Rome teaches that Mary was assumed into heaven body and soul. This is considered a divine truth of God and it is necessary for salvation. Pope Pius XII says anyone who denies it is condemned:
'We pronounce, declare, and define it to be a divinely revealed dogma: that the Immaculate Mother of God, the ever Virgin Mary, having completed the course of her earthly life, was assumed body and soul into heavenly glory. Hence, if anyone, which God forbid, should dare wilfully to deny or call into doubt that which we have defined, let him know that he has completely fallen from the divine and Catholic faith….It is forbidden to any man to change this, Our declaration, pronouncement, and definition or, by rash attempt, to oppose and counter it. If any man should presume to make such an attempt, let him know that he will incur the wrath of Almighty God and of the Blessed Apostles Peter and Paul' (Munificentissimus Deus [A.D. 1950], 44-45, 47; taken from Selected Documents of Pope Pius XII [Washington: National Catholic Welfare Conference]).

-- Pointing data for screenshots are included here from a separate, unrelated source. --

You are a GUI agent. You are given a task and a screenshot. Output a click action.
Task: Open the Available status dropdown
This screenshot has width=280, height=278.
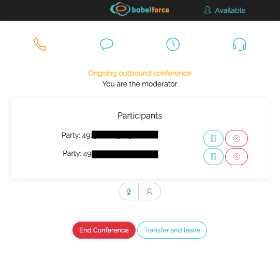[x=225, y=10]
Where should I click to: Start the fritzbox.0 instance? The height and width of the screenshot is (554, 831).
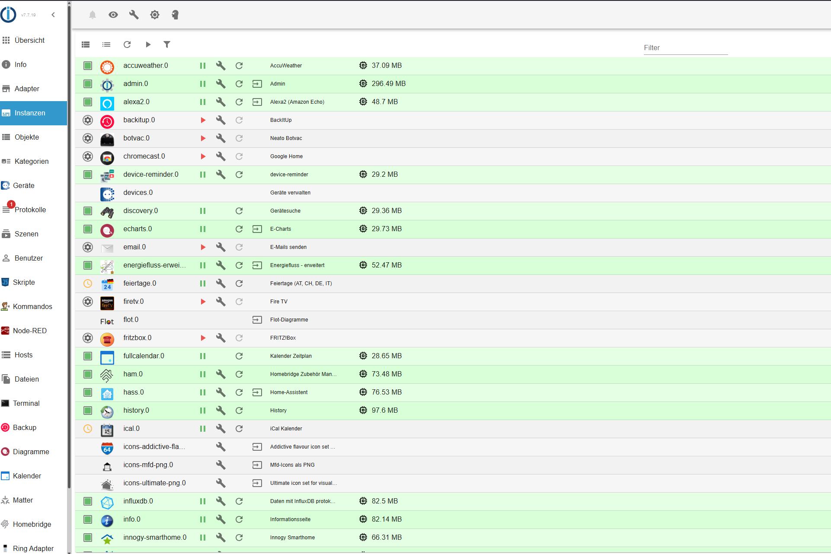203,337
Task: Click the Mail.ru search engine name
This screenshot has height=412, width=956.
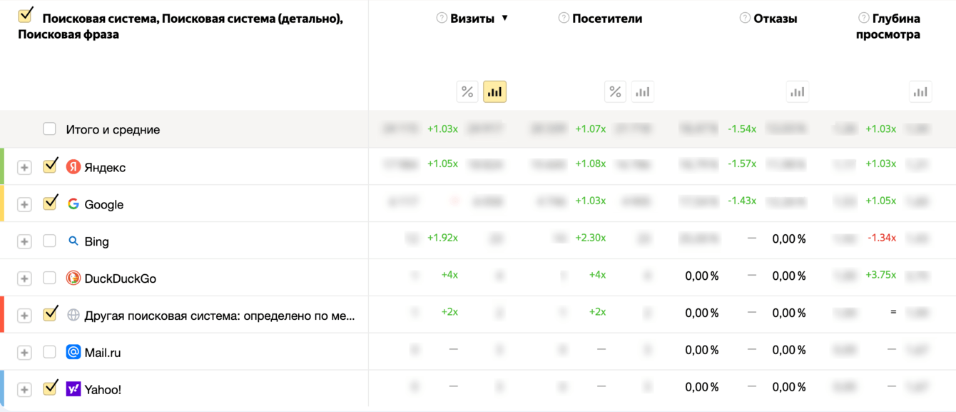Action: pos(102,353)
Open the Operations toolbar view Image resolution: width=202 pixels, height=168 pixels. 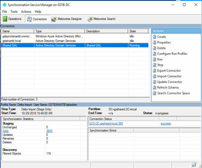pyautogui.click(x=12, y=19)

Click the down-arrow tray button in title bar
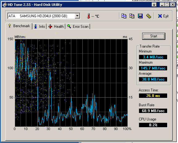coord(154,5)
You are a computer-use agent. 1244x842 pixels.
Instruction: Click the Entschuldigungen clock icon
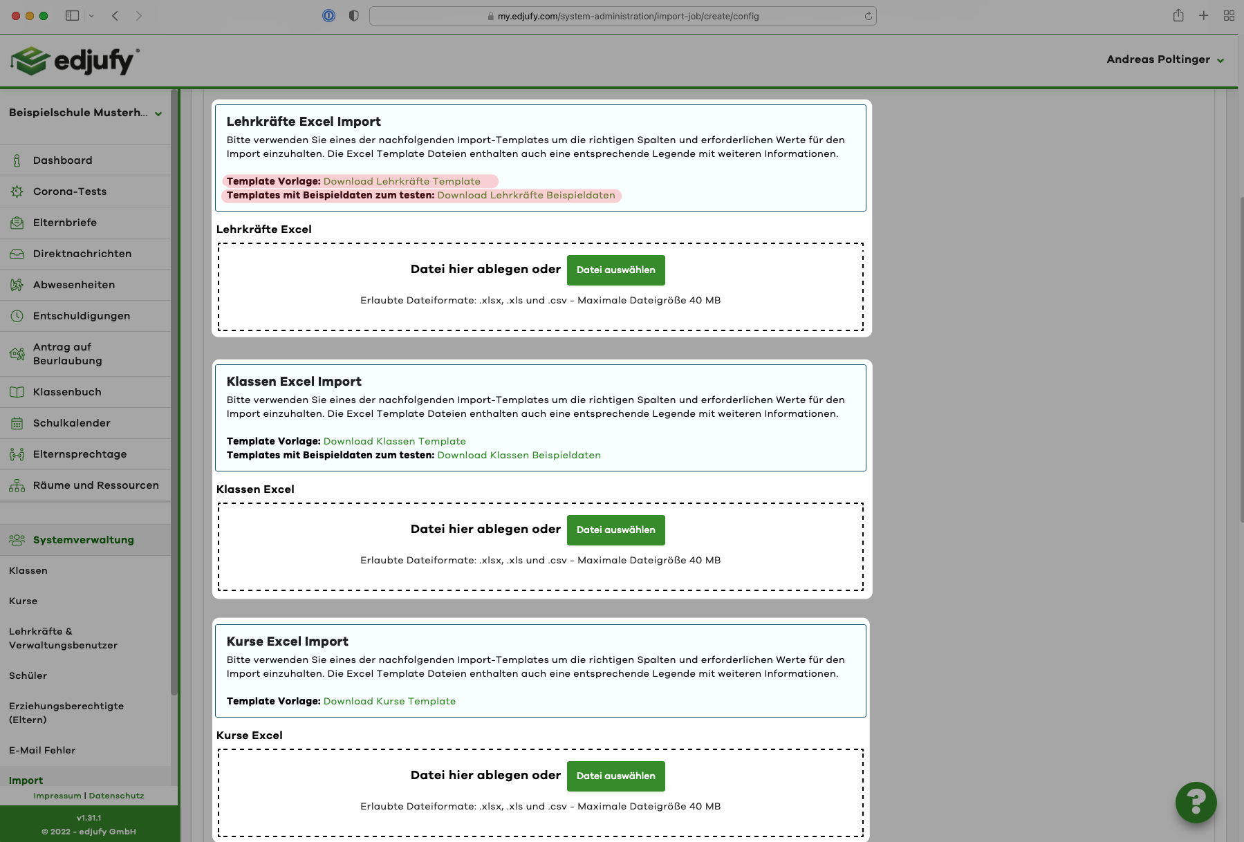tap(17, 316)
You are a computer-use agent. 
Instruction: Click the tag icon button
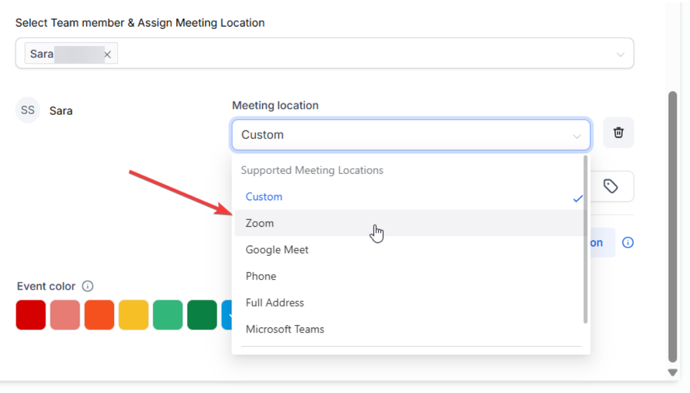click(x=610, y=186)
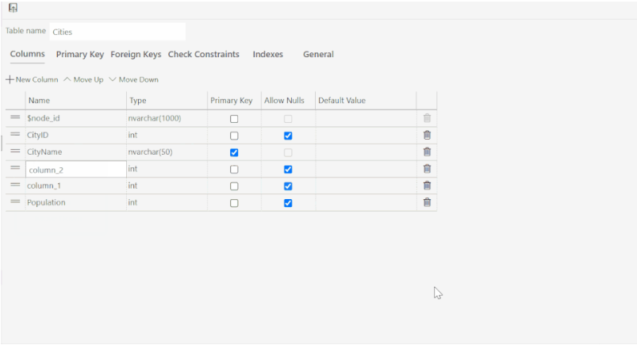The height and width of the screenshot is (345, 637).
Task: Switch to the Foreign Keys tab
Action: (x=136, y=55)
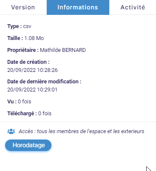Screen dimensions: 156x171
Task: Click the Vu label
Action: pos(12,102)
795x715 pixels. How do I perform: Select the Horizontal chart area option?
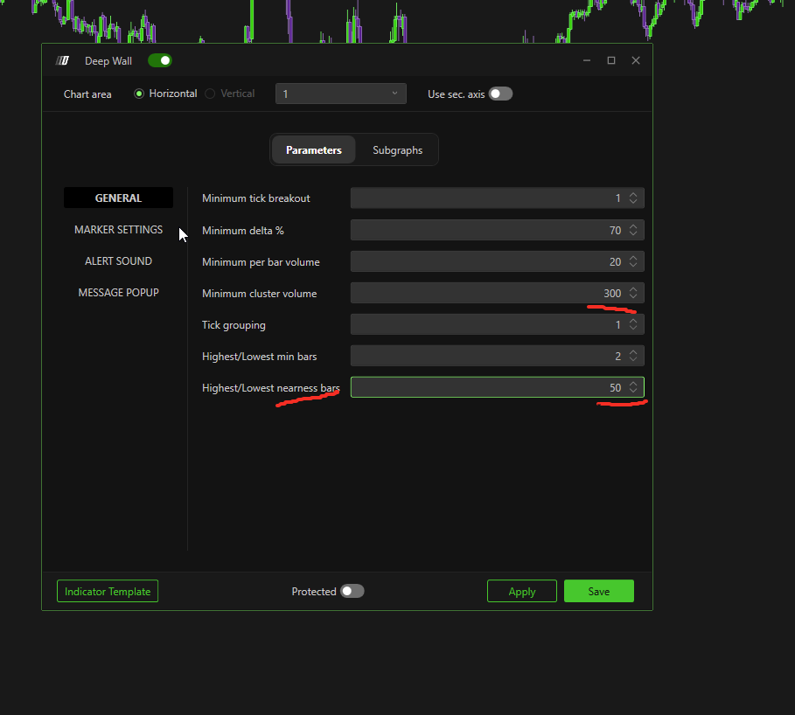point(139,94)
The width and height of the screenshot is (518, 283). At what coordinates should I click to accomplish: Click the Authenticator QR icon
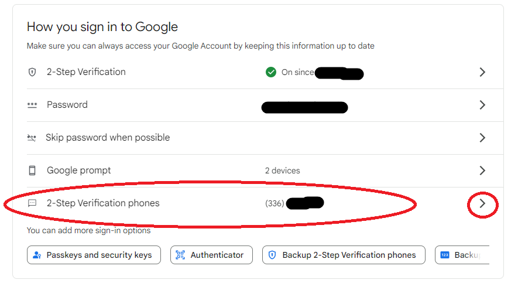click(x=180, y=255)
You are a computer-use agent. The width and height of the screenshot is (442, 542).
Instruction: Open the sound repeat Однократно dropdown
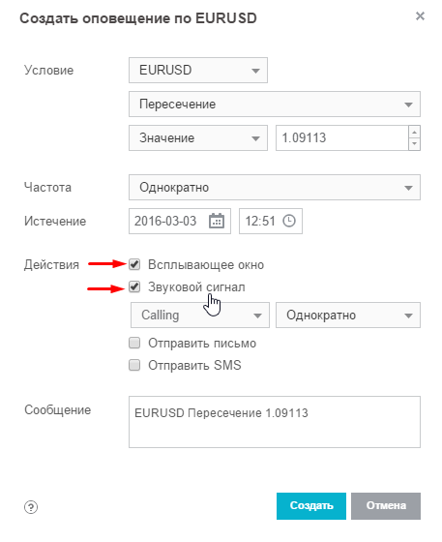tap(348, 315)
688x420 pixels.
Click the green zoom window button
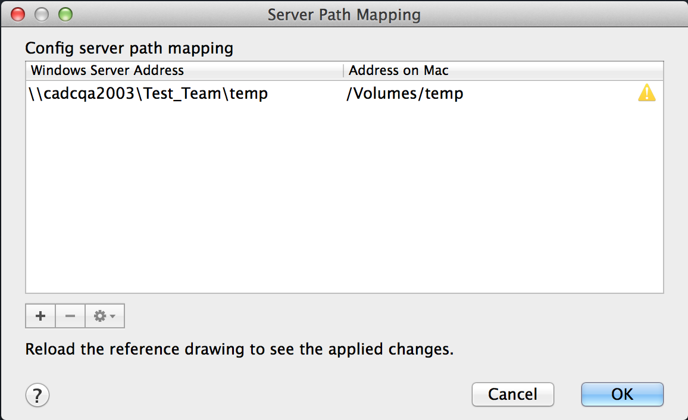[x=65, y=14]
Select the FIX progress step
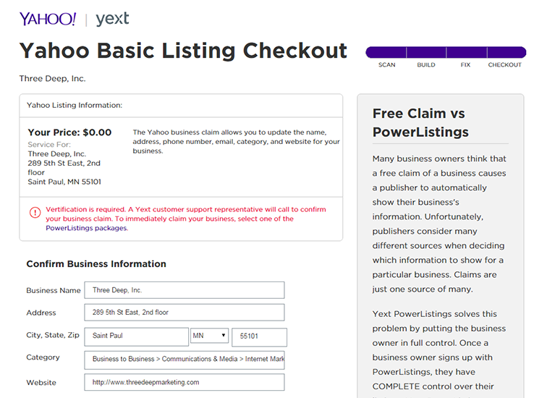The image size is (534, 398). [x=465, y=65]
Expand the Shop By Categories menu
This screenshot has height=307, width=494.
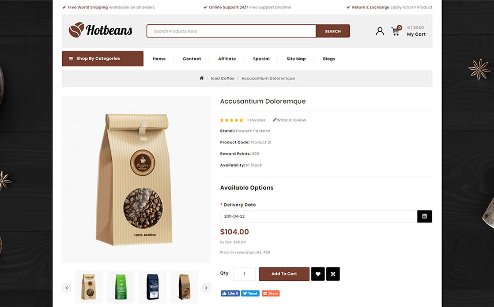[x=103, y=59]
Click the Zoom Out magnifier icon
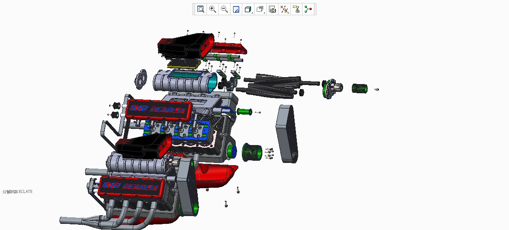This screenshot has height=230, width=509. pos(224,9)
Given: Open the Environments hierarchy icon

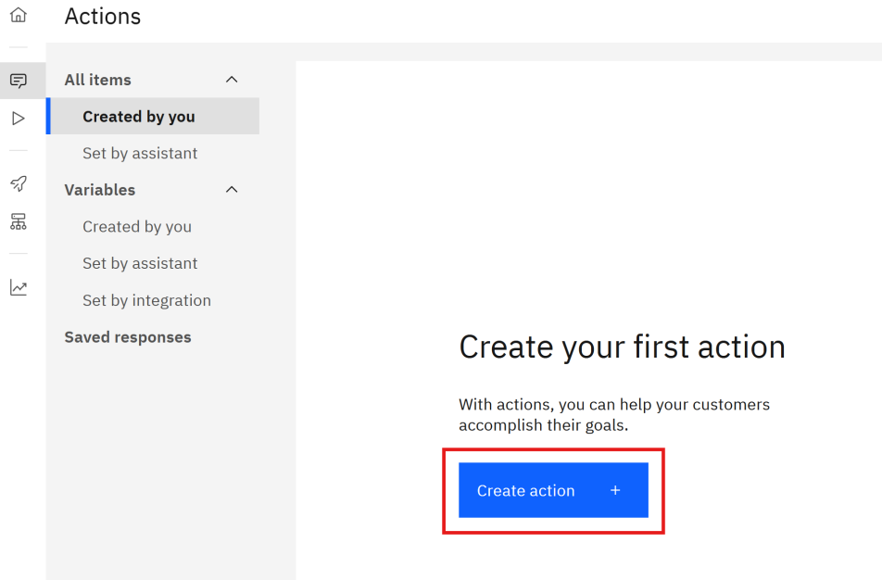Looking at the screenshot, I should 19,221.
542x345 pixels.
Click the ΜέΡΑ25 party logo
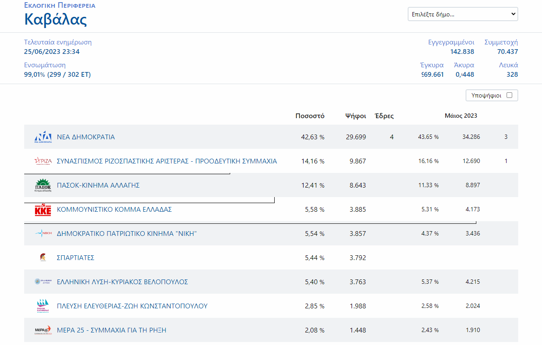point(43,330)
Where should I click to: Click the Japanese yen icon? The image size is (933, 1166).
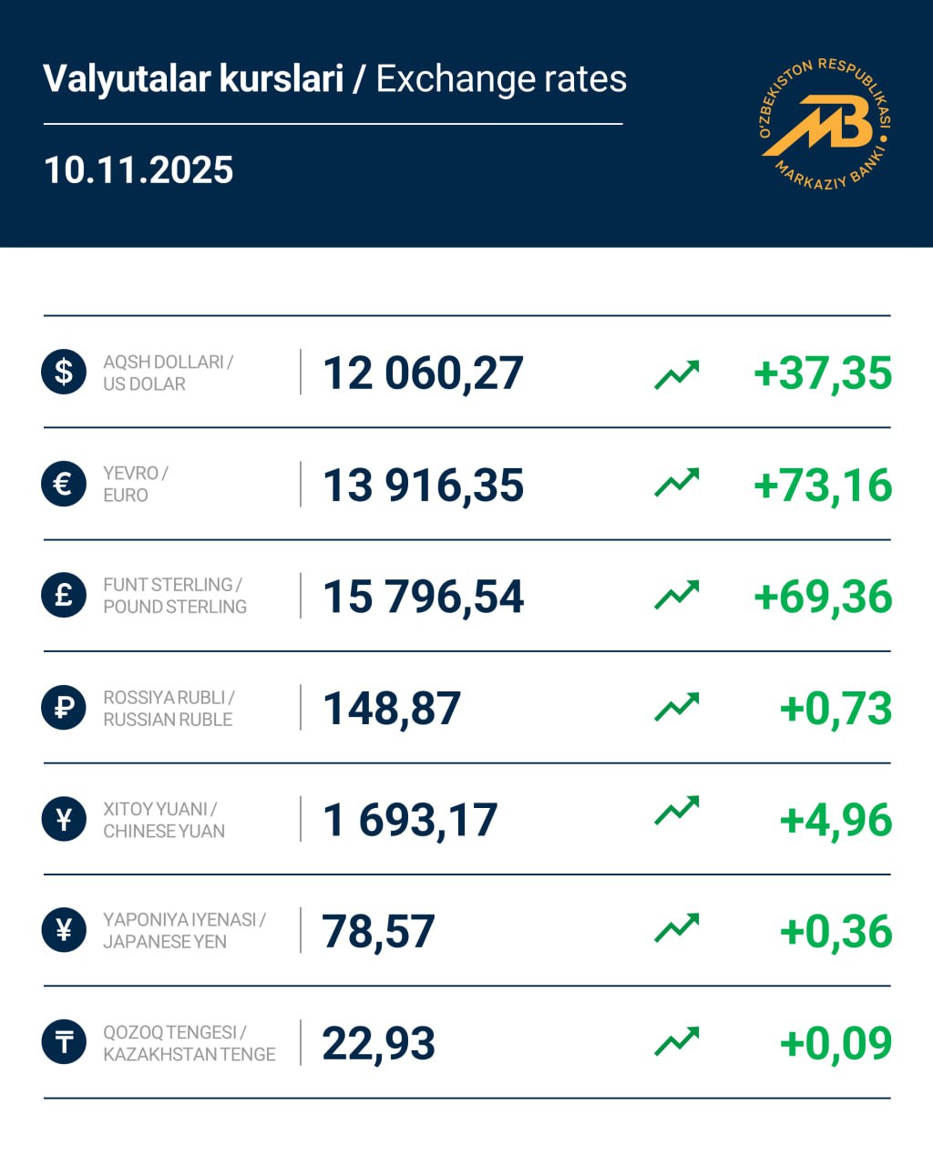(64, 931)

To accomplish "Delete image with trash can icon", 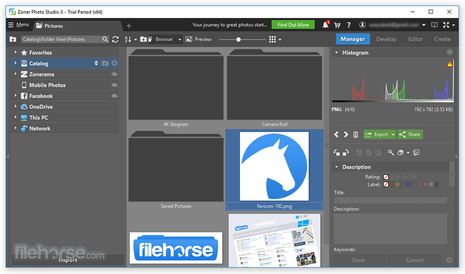I will coord(356,135).
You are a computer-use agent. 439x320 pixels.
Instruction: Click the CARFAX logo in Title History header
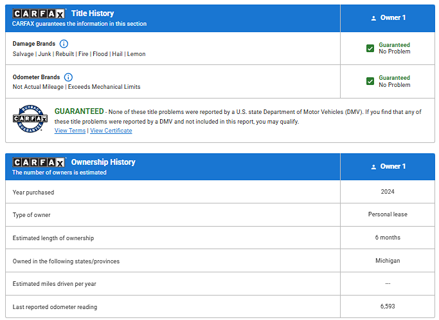coord(39,14)
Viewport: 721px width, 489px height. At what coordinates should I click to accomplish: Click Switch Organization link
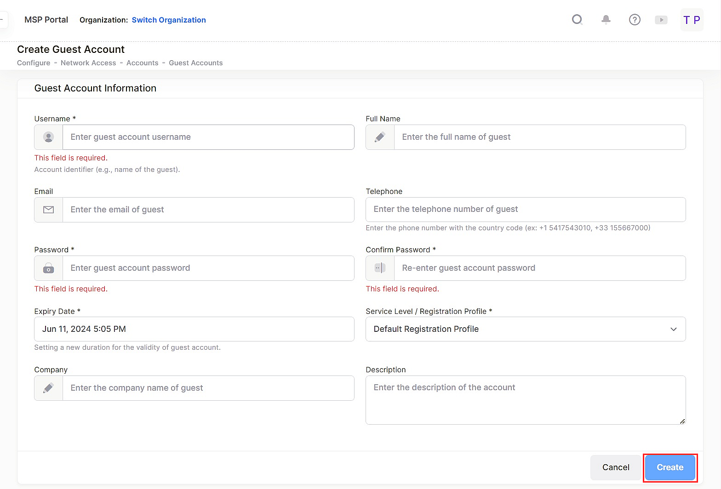(169, 20)
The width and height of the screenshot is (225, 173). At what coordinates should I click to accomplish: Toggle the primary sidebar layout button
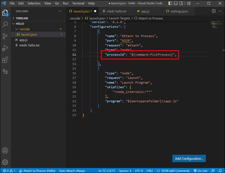click(171, 3)
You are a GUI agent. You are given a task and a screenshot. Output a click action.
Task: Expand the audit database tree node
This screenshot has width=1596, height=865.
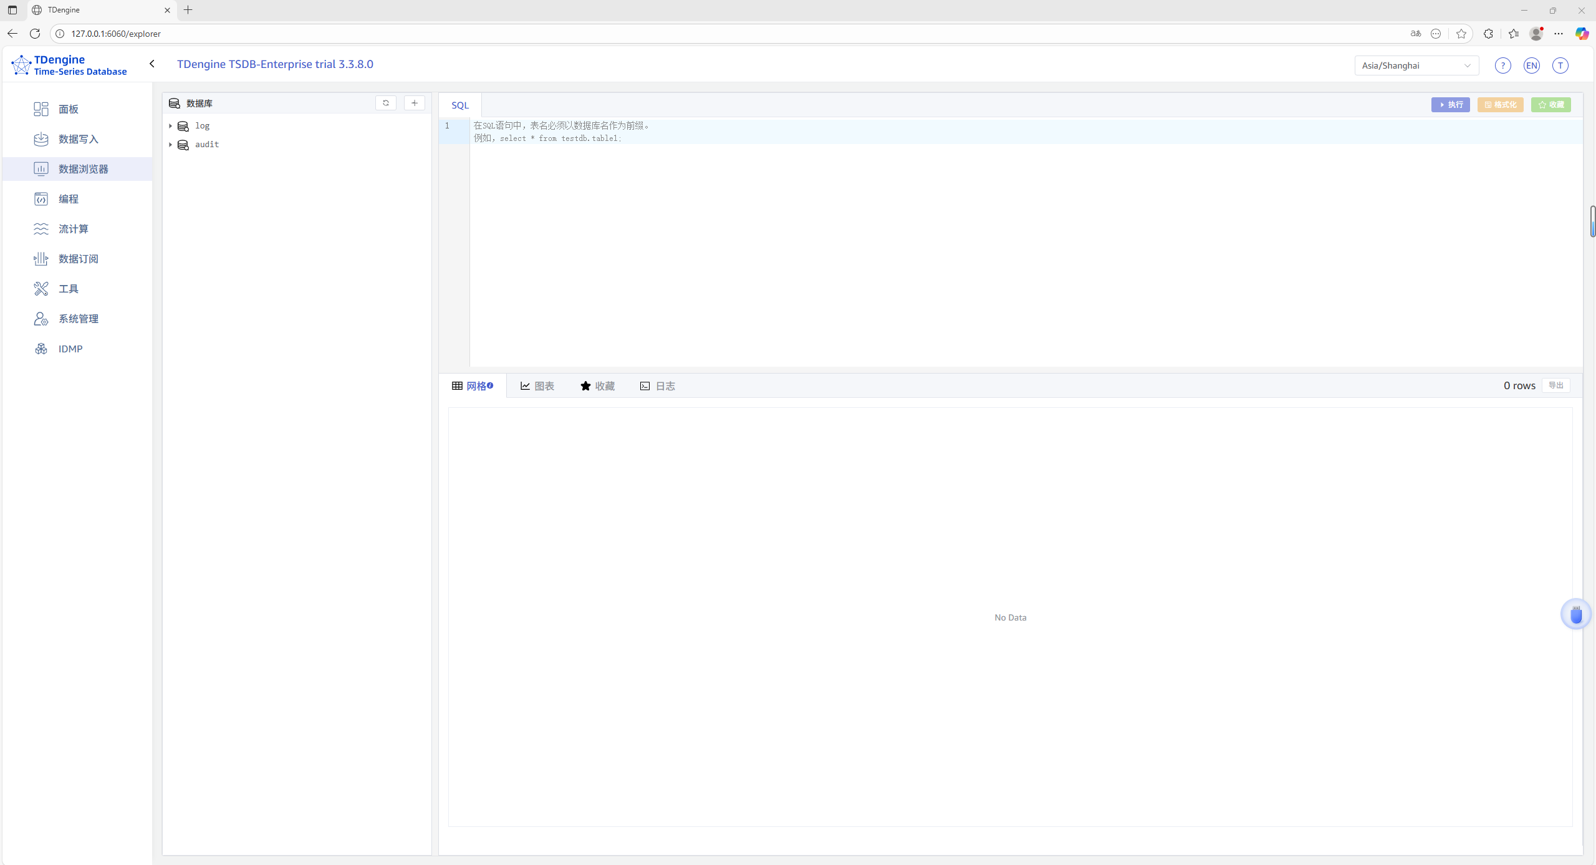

There were two popes who rejected this dogma of the Roman church. But it has been infallibly declared by the Roman church for assured belief. There is silence in the early church about the end of Mary's life. Gregory of Tours in A.D. 590 first promoted the teaching of the assumption of Mary. He based it on the gnostic
Transitus literature. This literature came about in the fourth and fifth centuries. This gnostic writing was considered as heretical as Arius. A Roman Catholic historian and Mariologist Juniper Carol said, "The first express witness in the West to a genuine assumption comes to us in an apocryphal Gospel, the
Transitus beatae Mariae of Pseudo-Melito" Juniper Carol, ed.,
Mariology (Milwaukee: Bruce, 1955), 1:149). This gnostic writing was rejected as heretical. Gelasius and Hormisdas rejected it as heretical. Bill Webster said,
"In his decree, Decretum de Libris Canonicis Ecclesiasticis et Apocrypha, which was later affirmed by Pope Hormisdas, Gelasius lists the Transitus teaching by the following title: Liber qui apellatur Transitus, id est Assumptio Sanctae Mariae under the following condemnation: 'These and writings similar to these, which....all the heresiarchs and their disciples, or the schismatics have taught or written....we confess have not only been rejected but also banished from the whole Roman and Apostolic Church and with their authors and followers of their authors have been condemned forever under the indissoluble bond of anathema' (St. Gelasius I, Epistle 42; taken from Henry Denzinger, The Sources of Catholic Dogma [London: Herder, 1954], 69-70). Cf. Migne P.L., vol. 59, col. 162, 164."